Ahh, I inferred that you wanted to see if there was any discoloration on the back side of the PCB, not for mapping. Sorry. Now that it‘s all fastened back up and back in the rack, I think I wont be taking that panel back out again, unless there’s a new problem. However, the reason i‘m on this site is from a google search that led me here as it showed me someone that had the exact same issue and posted on allaboutcircuits.com. I tried to link it above, but somehow it goes to the relay spec sheet. If you search this site for “home audio amplifier repair” it will take you to the thread I found about this issue with this amp.

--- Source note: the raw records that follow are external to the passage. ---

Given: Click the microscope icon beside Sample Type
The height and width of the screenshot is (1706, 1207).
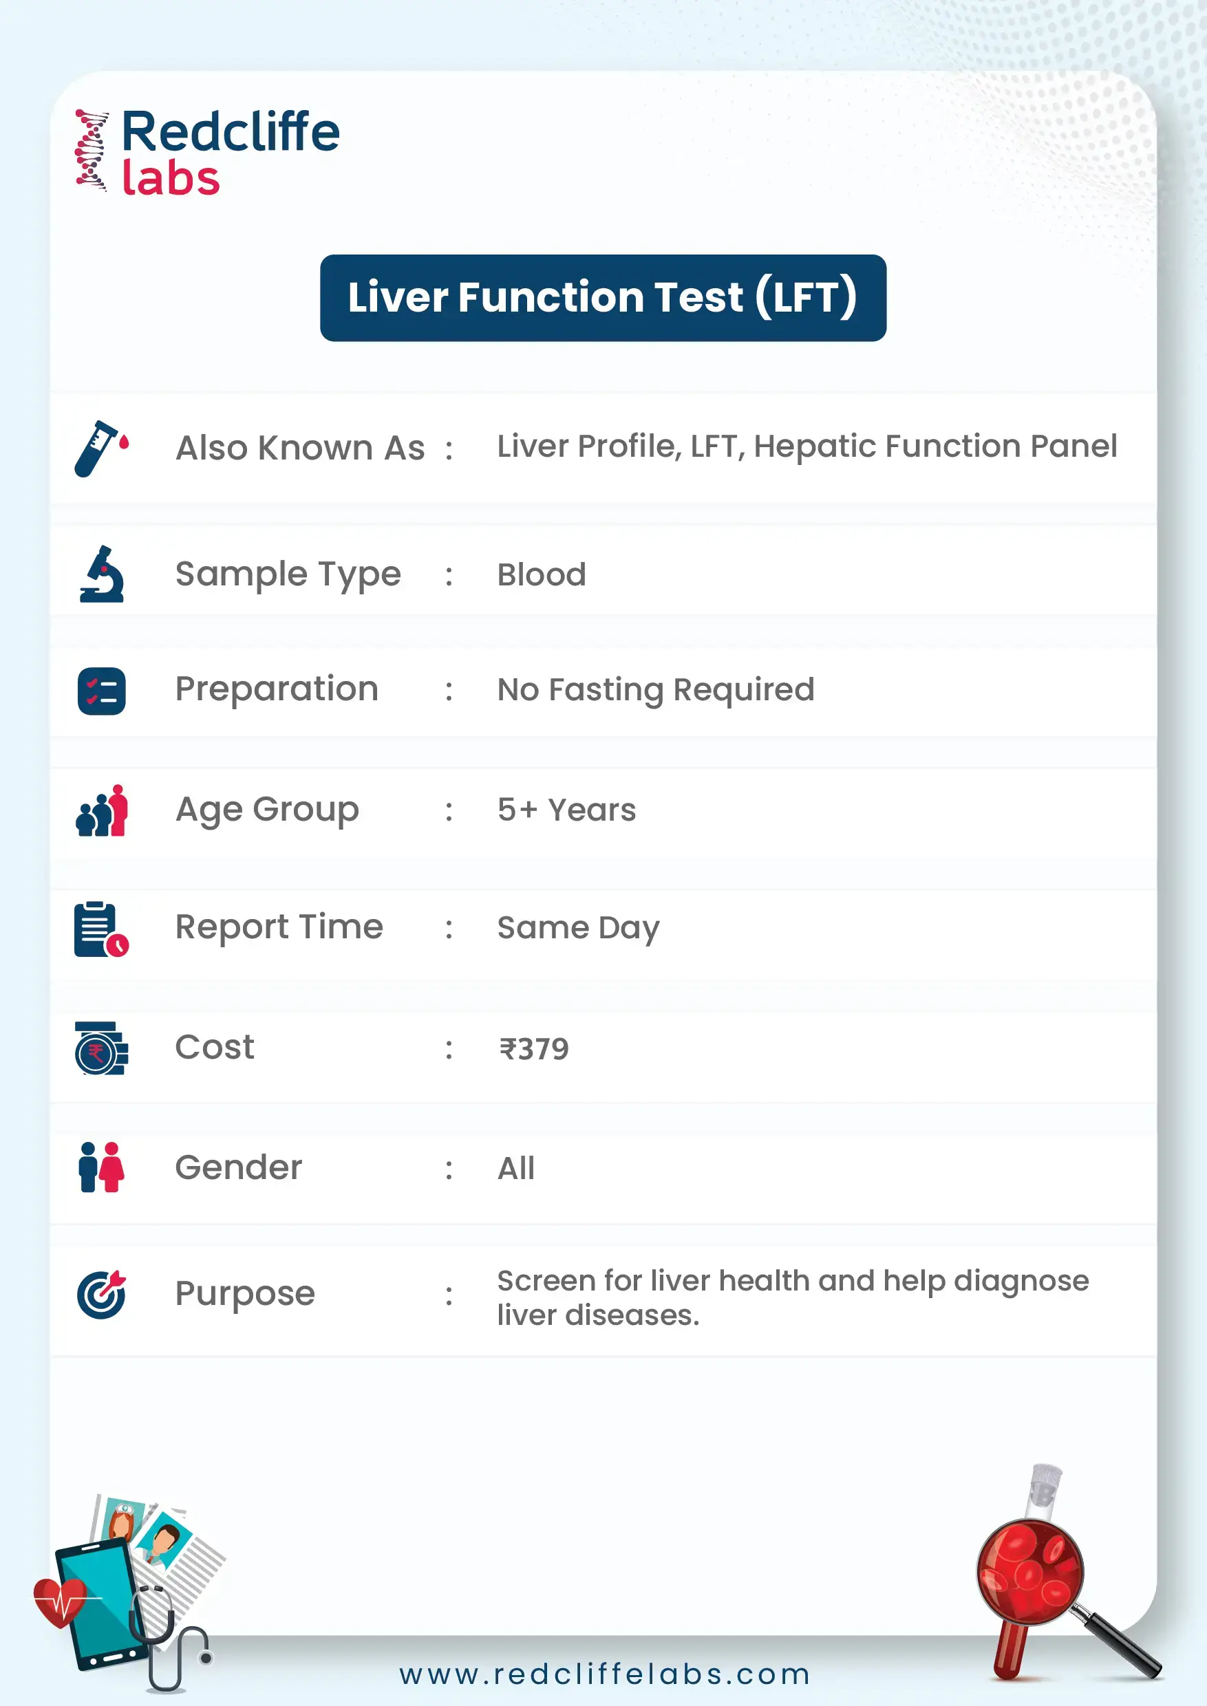Looking at the screenshot, I should [x=102, y=574].
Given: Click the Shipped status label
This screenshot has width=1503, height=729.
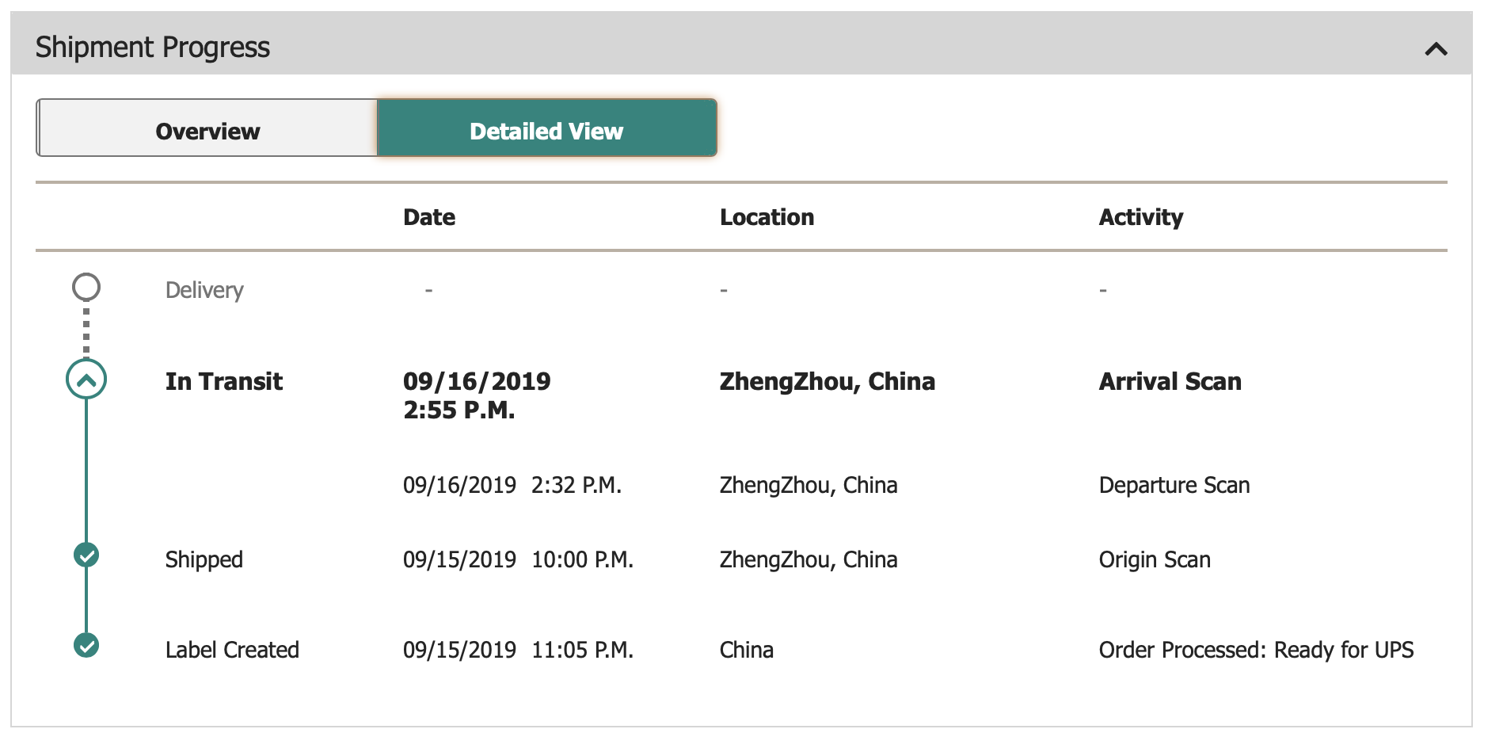Looking at the screenshot, I should coord(204,559).
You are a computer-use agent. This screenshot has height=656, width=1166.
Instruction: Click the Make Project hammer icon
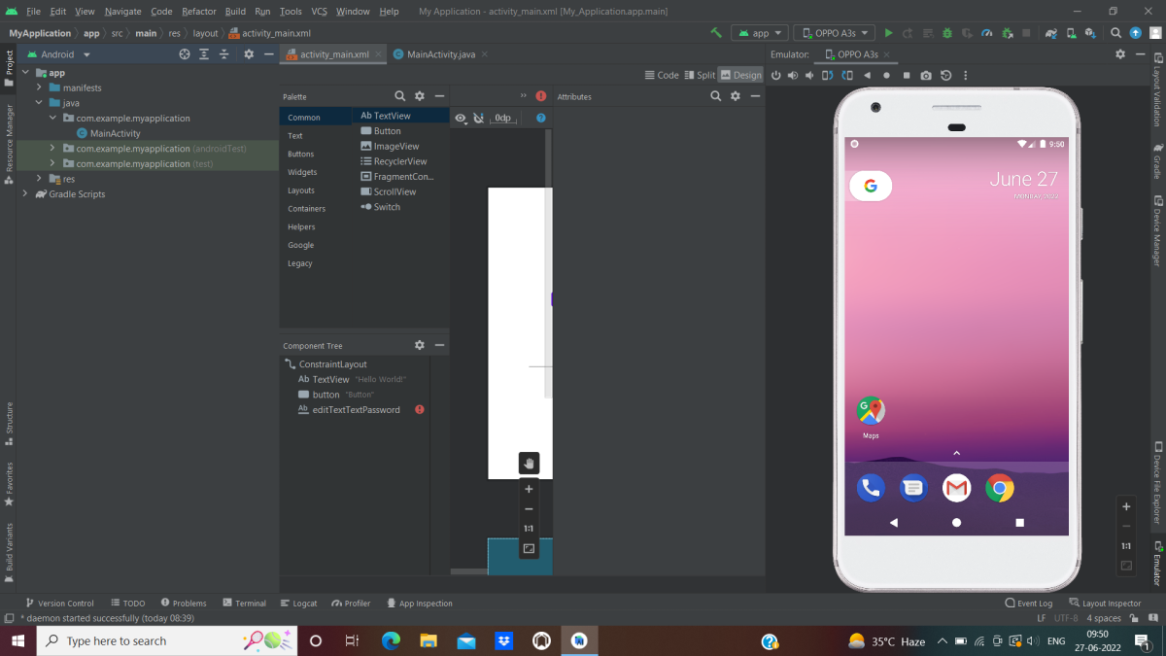716,33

He had taken pics of the underside of the PCB and it looks identical to mine. I’ve attached it. 56C37BA1-39B9-4F0C-A2E9-C5B05C45B69A.png

Sorry, not sure how to draw lines to where this all happens on the pic. Basically the two caps that I changed out in this pic are on the left lower side just above the three pins that are by themselves.

816182C0-4469-43B8-95EE-FCFD0D73F3A3.jpeg
 

MisterBill2

Joined Jan 23, 2018
8,727
OK, the caps were in the power input section, which explains why there was enough power available to destroy them. They broke down for whatever reason and then the line current did the exploding. The new ones with that 630 volt rating will probably outlast the rest of the amp now. Those rated eor only 250 volts were rather too close to the peak voltage for my comfort.
 

Hymie

Joined Mar 30, 2018
976
That photo of the input rating confirms that the amp has automatic mains voltage selection – my theory of the voltage selection relay switching, as being the fault is looking good, but precisely what is causing it is another issue.
 

Thread Starter

Bluewater34

Joined Dec 27, 2020
9
OK, the caps were in the power input section, which explains why there was enough power available to destroy them. They broke down for whatever reason and then the line current did the exploding. The new ones with that 630 volt rating will probably outlast the rest of the amp now. Those rated eor only 250 volts were rather too close to the peak voltage for my comfort.
Ok, this was also my concern. I didn’t think the caps were undersized, just not beefy enough for years of service. Thanks for looking over my shoulder on this one. So far, working fine now.